La Powershift porte la désignation MPS6 ou DCT450 sur l'autocollant de boîte sous le capot. La Geartronic est une boîte Aisin (TF-80SD à 6 rapports, TG-81SC à 8 rapports). En pratique, la Geartronic équipe surtout les versions Drive-E post-2015 à haute puissance ; la Powershift est présente sur les versions essence et diesel de 2012 à environ 2015.
Quelle est la durée de vie de la courroie de distribution sur V40 diesel ?
Sur le D2 1.6 (PSA, jusqu'à 2014) : 140 000 km ou 10 ans selon la première limite atteinte. Sur les D2/D3/D4 2.0 Drive-E (à partir de 2015) : 180 000 km ou 10 ans selon la version. Dans tous les cas, la pompe à eau et les galets doivent être remplacés en même temps.
Le rappel collecteur d'admission concerne-t-il mon V40 ?
Il concerne les V40 équipés du moteur diesel 2.0 quatre cylindres produits entre 2013 et 2017 (environ 29 000 véhicules en France sur 500 000 mondiaux). La vérification se fait via le VIN auprès d'une concession Volvo ou sur le portail de rappels de la marque. L'intervention est prise en charge gratuitement par Volvo.
Combien coûte l'entretien annuel d'une Volvo V40 ?
En concession Volvo, les révisions dépassent régulièrement 400 à 700 € tous les 20 000-30 000 km (huile spécifique longue durée obligatoire, tarif horaire élevé). Un garagiste indépendant spécialisé réduit la note de 30 à 40 % sans sacrifier la qualité, à condition d'utiliser les bonnes huiles et pièces d'origine ou équivalentes.
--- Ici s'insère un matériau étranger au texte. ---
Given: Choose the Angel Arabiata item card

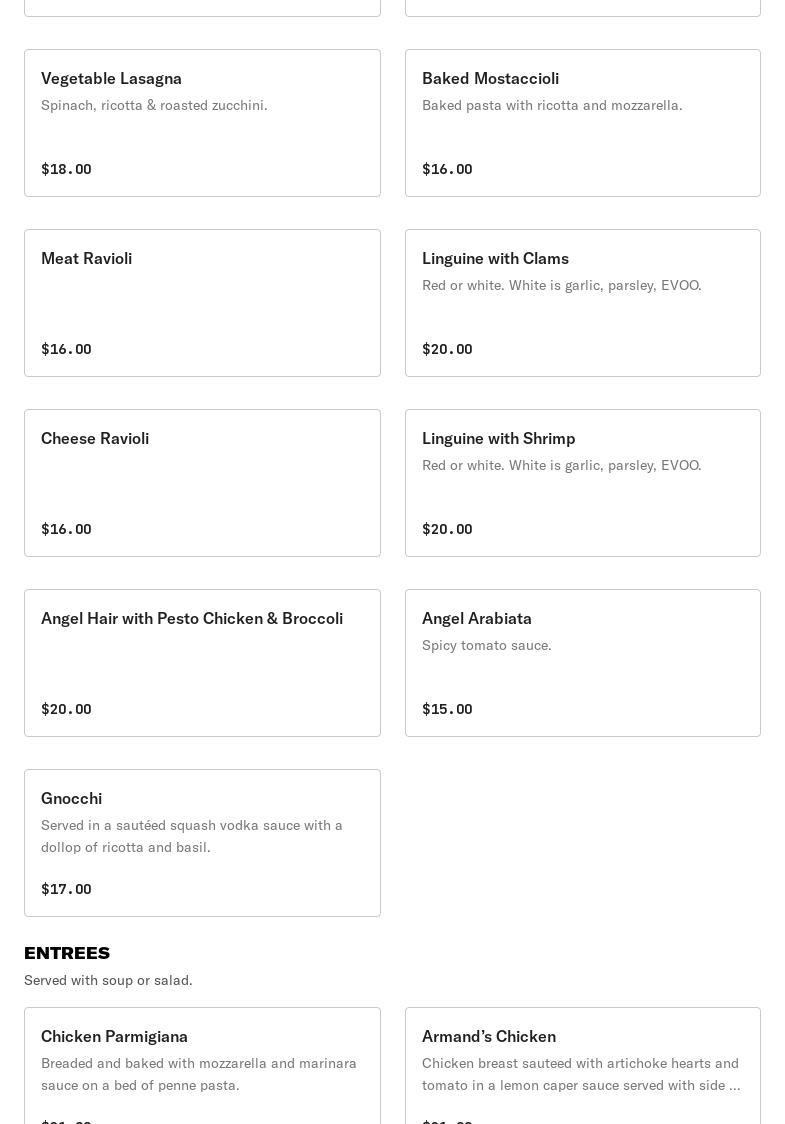Looking at the screenshot, I should point(582,663).
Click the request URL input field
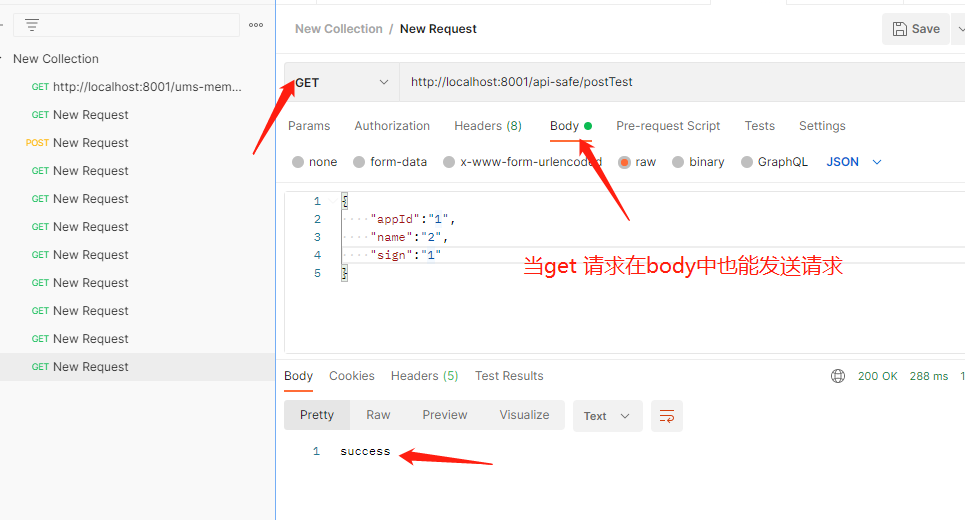This screenshot has height=520, width=965. [x=680, y=82]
Notre recommandation finale
La V40 II est une vraie bonne affaire pour qui sait ce qu'il cherche : compacte premium bien construite, sécurité exemplaire, agrément de conduite réel. La stratégie gagnante : un D3 2.0 Drive-E post-2015 avec boîte manuelle ou Geartronic (pas de Powershift), entretien Volvo complet, rappel collecteur vérifié et courroie de distribution à jour. Sur ce profil, la V40 peut facilement dépasser 200 000 km sans mauvaise surprise. C'est la voiture elle-même qui est bien ; ce sont les mauvais choix de motorisation ou de boîte qui font les mauvaises expériences.